The global financial landscape was significantly impacted by the US trade conflicts, leading to market volatility, altered trade relationships, and heightened economic uncertainty worldwide. 

Download THE market data

  • Financial markets swung sharply throughout the week as tariff announcements and retractions created investor uncertainty, with the S&P 500 ending the week in recovery mode after earlier losses.
  • President Trump announced that smartphones, computers and other key consumer electronics would be exempt from new tariffs on Chinese imports. The move was seen as an attempt to avoid further consumer price rises and calm tech investors.
  • Wall Street leaders including Larry Fink warned of an increased risk of recession, pointing to inflation pressures and growing concerns about policy unpredictability.
  • US bond markets experienced strong selloffs midweek before rebounding on Friday, reflecting investor anxiety over trade policy and economic outlook. 

  • British trade officials focused on strengthening ties with the EU following increased friction with the US over tariff disputes.
  • Several high-profile IPOs in London were postponed or pulled as market volatility and US trade policy made conditions less attractive for new listings.
  • Andrew Bailey, Governor of the Bank of England, was named as the next chair of the Financial Stability Board, an international financial regulatory body, taking the post in July. 
  • The Financial Policy Committee (FPC) of the Bank of England discussed intensified risks associated with the fragmentation of global trade and geopolitical tensions, highlighting potential harm to financial stability

  • The Euro strengthened significantly against the US Dollar, reaching its highest level since February 2022, driven by uncertainty surrounding the US economy and the trade war with China.
  • Major European indices fell sharply during the week, with the STOXX 600 suffering its worst performance in over a year.
  • EU policymakers used the moment to advocate for a renewed global push on multilateral trade and reduced protectionism.
  • European Commission President Ursula von der Leyen cautioned that the EU might impose new taxes on US tech companies like Google and Meta if trade negotiations with President Trump fail.

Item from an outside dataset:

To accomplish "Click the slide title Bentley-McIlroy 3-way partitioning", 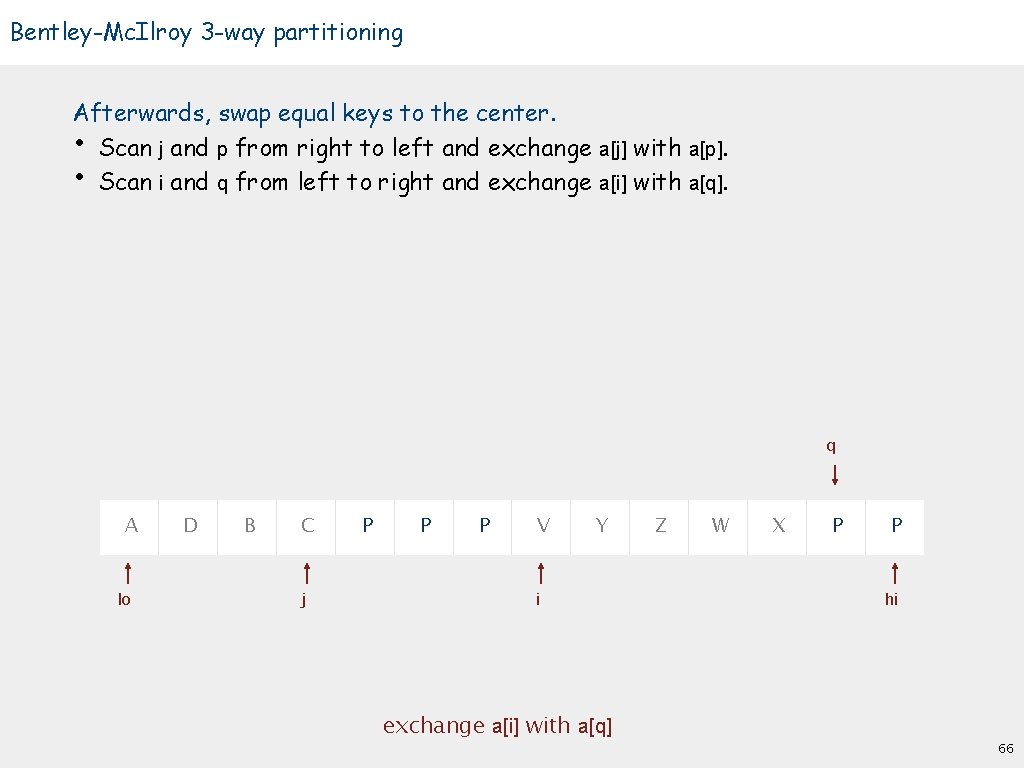I will point(206,33).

  • China's stock markets showed relative resilience, with the Shanghai Composite index falling only 0.6% in USD terms over the week, despite global market volatility triggered by trade tensions. 
  •  The Chinese government expanded controls on business dealings with key US companies, aiming to counteract US trade measures and protect domestic interests. 
  •  Japan's Nikkei 225 index declined by 4% in USD terms amid global market volatility driven by US tariff announcements and escalating trade tensions. 
  • Global markets, including those in emerging economies, experienced heightened volatility as investors reacted to trade tensions and potential recession risks.